Statistical Analysis of Nonuniform Volume Distributions for Droplet-Based Digital PCR Assays

Abstract

We present a method to determine the concentration of nucleic acids in a sample by partitioning it into droplets with a nonuniform volume distribution. This digital PCR method requires no special equipment for partitioning, unlike other methods that require nearly identical volumes. Droplets are generated by vortexing a sample in an immiscible oil to create an emulsion. PCR is performed, and droplets in the emulsion are imaged. Droplets with one or more copies of a nucleic acid are identified, and the nucleic acid concentration of the sample is determined. Numerical simulations of droplet distributions were used to estimate measurement error and dynamic range and to examine the effects of the total volume of droplets imaged and the shape of the droplet size distribution on measurement accuracy. The ability of the method to resolve 1.5- and 3-fold differences in concentration was assessed by using simulations of statistical power. The method was validated experimentally; droplet shrinkage and fusion during amplification were also assessed experimentally and showed negligible effects on measured concentration.

Figure 1.

A PCR/oil mixture (a) was vortexed (b) to create an emulsion of non-uniform volume distribution. (c) Emulsion aliquots underwent PCR in a thermal cycler. (d) Aliquots were transferred to a well-plate for imaging using scanning confocal microscopy.

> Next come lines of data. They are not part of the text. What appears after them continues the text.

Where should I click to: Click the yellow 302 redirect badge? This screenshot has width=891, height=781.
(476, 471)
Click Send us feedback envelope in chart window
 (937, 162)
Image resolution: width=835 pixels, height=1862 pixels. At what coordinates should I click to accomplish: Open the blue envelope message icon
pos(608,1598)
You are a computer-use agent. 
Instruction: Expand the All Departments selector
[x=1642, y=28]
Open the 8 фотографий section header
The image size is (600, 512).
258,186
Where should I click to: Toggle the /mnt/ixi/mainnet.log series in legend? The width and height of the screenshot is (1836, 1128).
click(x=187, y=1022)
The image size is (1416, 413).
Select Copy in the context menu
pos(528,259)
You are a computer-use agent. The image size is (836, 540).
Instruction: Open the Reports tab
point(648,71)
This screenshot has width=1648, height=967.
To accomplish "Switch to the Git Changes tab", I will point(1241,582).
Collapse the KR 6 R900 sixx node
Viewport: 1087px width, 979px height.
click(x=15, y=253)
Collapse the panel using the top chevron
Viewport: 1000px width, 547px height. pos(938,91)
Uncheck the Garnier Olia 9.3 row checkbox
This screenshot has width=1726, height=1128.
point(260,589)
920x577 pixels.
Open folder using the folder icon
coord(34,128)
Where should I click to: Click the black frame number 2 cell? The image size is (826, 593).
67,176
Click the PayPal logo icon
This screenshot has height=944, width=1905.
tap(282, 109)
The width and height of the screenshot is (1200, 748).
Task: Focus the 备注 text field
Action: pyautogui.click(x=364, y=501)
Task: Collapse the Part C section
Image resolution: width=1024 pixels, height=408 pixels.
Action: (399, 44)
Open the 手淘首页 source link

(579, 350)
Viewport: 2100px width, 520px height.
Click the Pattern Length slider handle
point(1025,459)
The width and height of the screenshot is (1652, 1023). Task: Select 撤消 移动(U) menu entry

The red fluorescence image displays signal from the ROX dye (present in all droplets); the green image displays signal from the FAM dye (significant only in occupied droplets).

Figure 2.

(a) The cumulative number of occupied droplets for a simulation of 10,000 droplets and a concentration of 2.0×10⁻⁶ molecules/fL, ordered by droplet size. Other details were the same as in Table 1. (b) Clipped lognormal distribution used for simulations in Table 2.

Figure 3.

(a, b) Estimated power for a set of 10,000 droplets with a total volume of 9.5 μL. The green lines in each subplot are for a 1.5-fold resolution, and the blue lines are for a 3-fold resolution. The dotted line indicates a power of 0.95. (a) Simulated power with droplets from an even size distribution (4 to 190 μm diameter). Dashed lines are for measurement errors of size E₁, solid lines for measurement errors of size E₂. (b) Simulated power for set of droplets with a uniform diameter of 122 μm. Simulations assume droplet sizes are known exactly. (c, d) Estimated power for a set of 10,000 droplets with a total volume of 0.06 μL from a clipped lognormal distribution (c) and from a uniform size distribution with a diameter of 22.6 μm (d).

Figure 4.

(a) Best-fit concentration determined by emulsion PCR (ePCR) plotted against the concentration determined by measurement of absorbance at 260 nm. Samples were from a 10x serial dilution series (1×10⁷, 1×10⁶, 1×10⁵, and 1×10⁴ dilutions) of purified ERRB2 DNA. Triangles: replicate A (2.26×10¹⁰ copies/μL stock DNA concentration); Squares: replicate B (2.81×10¹⁰ copies/μL); Circles: replicate C (3.08×10¹⁰ copies/μL). For each replicate, two aliquots were collected at each dilution, denoted in the graph by either filled or open symbols. Best-fit concentrations were calculated from droplets with diameters in the range of 7–50 μm. The linear regression line through zero for all replicates is y=0.771x and R²=0.990. Measurement errors are not shown here, but can be seen in Figure 5. (b-d) DNA amplification was determined by FAM to ROX ratio histograms of amplified droplets containing (b1) 2.26×10³, (c1) 2.26×10⁶, and (d1) 2.26×10⁷ copies of double-stranded ERBB2 DNA per μL; bin size, 0.025. In the corresponding confocal imaged droplet insets (b2–d2), the ROX (red) and FAM signals (green) were colored and merged to depict droplet amplification (yellow). The inset scale bars are 50 μm.

Figure 5.

(a-c) The three serial dilutions described in Figure 4 (same symbols used). Error bars indicate ±2σ.